Fifth disease has a similar pattern of infection and defect. Fifth disease is the fifth in a series of rash-associated childhood illness including measles, scarlet fever, rubella, and fourth disease (origin of infection is unknown). Fifth disease is caused by parvovirus B19, which can cause serious anomalies to the fetus. The most serious of these is anemia, which can be sufficiently severe to abort the pregnancy. Again, the risks are much greater if infection is in the first 20 weeks of the pregnancy and then almost no risk thereafter.

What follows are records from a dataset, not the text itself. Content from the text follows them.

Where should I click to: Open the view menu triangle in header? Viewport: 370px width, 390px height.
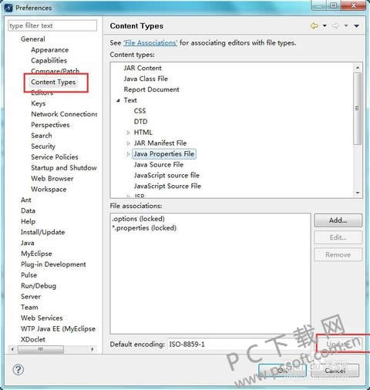click(356, 25)
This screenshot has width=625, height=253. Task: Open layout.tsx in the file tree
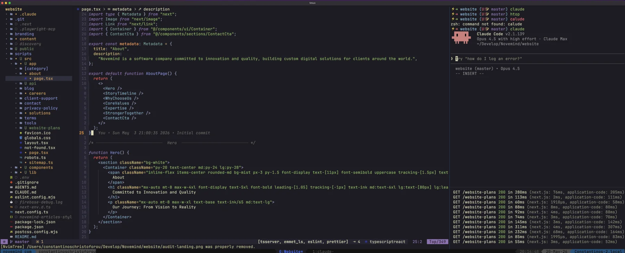click(x=36, y=143)
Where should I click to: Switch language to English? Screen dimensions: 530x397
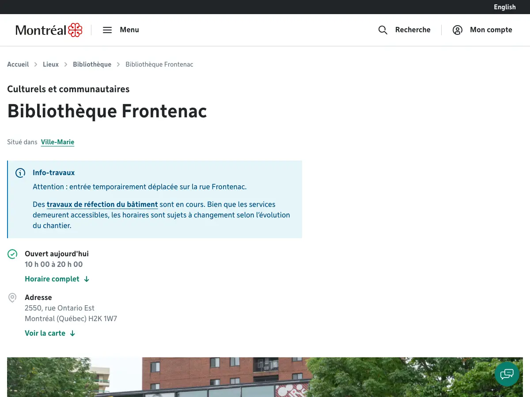click(x=505, y=7)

Cytomegalovirus is a very common viral infection in the United States. Most people do not know they have it because no or very mild symptoms are present. It is estimated that by age 30 years, about 50% of all adults in the United States have been infected. If a pregnant woman becomes infected, she will almost always pass it on to the fetus. In some cases, this can result in very serious, possibly even life-threatening repercussions in the fetus (11,12). The range of manifestation of the cytomegaloviral infection in utero to the fetus can range from no involvement to death. The infected fetus may demonstrate low birthweight and deliver prematurely; neurologic involvement (seizures, microcephaly, hydrocephaly, mental retardation, developmental delay, learning disabilities) is frequently seen. Ocular findings are characteristically chorioretinal lesions, which obviously would affect visual function, dependent on the location of the lesions. The rate of intrauterine transmission of the CMV is directly related to gestational age of the fetus, with the rate of transmission increasing with increasing gestational age. Infected neonates can be born symptom-free and then develop some of the anomalies during the first 2 years.

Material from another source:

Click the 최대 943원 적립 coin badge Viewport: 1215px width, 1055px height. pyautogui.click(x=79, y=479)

No apparent defects are caused to the fetus of a mother who is human immunodeficiency virus positive (HIV+). A high transmission rate is seen of the virus to the infant perinatally (during delivery). Drug therapy regimens may be used to decrease rates of perinatal transmission, which can cause problems to the fetus. In the middle 1990s, zidovudine was used in cases of pregnant HIV+ mothers and the transmission rate fell from 30% to 8%. The drug is, however, known to cause significant birth defects (13).

Toxoplasma gondii is a one-celled parasite that can sometimes cause devastating effects on the fetus if the mother becomes infected for the first time during the pregnancy. Toxoplasmosis, the disease caused by the parasite, can infect the developing fetus. It is one of a group of infections, contracted in utero that comprises the Torch Syndrome. TORCH is an acronym for toxoplasmosis, other agents, rubella, cytomegalovirus, and herpes simplex.

The severity of the involvement to the fetus is related to the timing of the maternal infection occurs. The earlier in the pregnancy the infection occurs, the more severe the expression of the infection (14). Toxoplasmosis can cause widespread damage to body organs such as the brain, liver, and spleen. Ocular findings include chorioretinal lesions, optic atrophy, cataract, and strabismus. The infecting agent forms cysts inside its host. These cysts remain in the host for a lifetime. Whenever the cysts rupture, a flare-up occurs.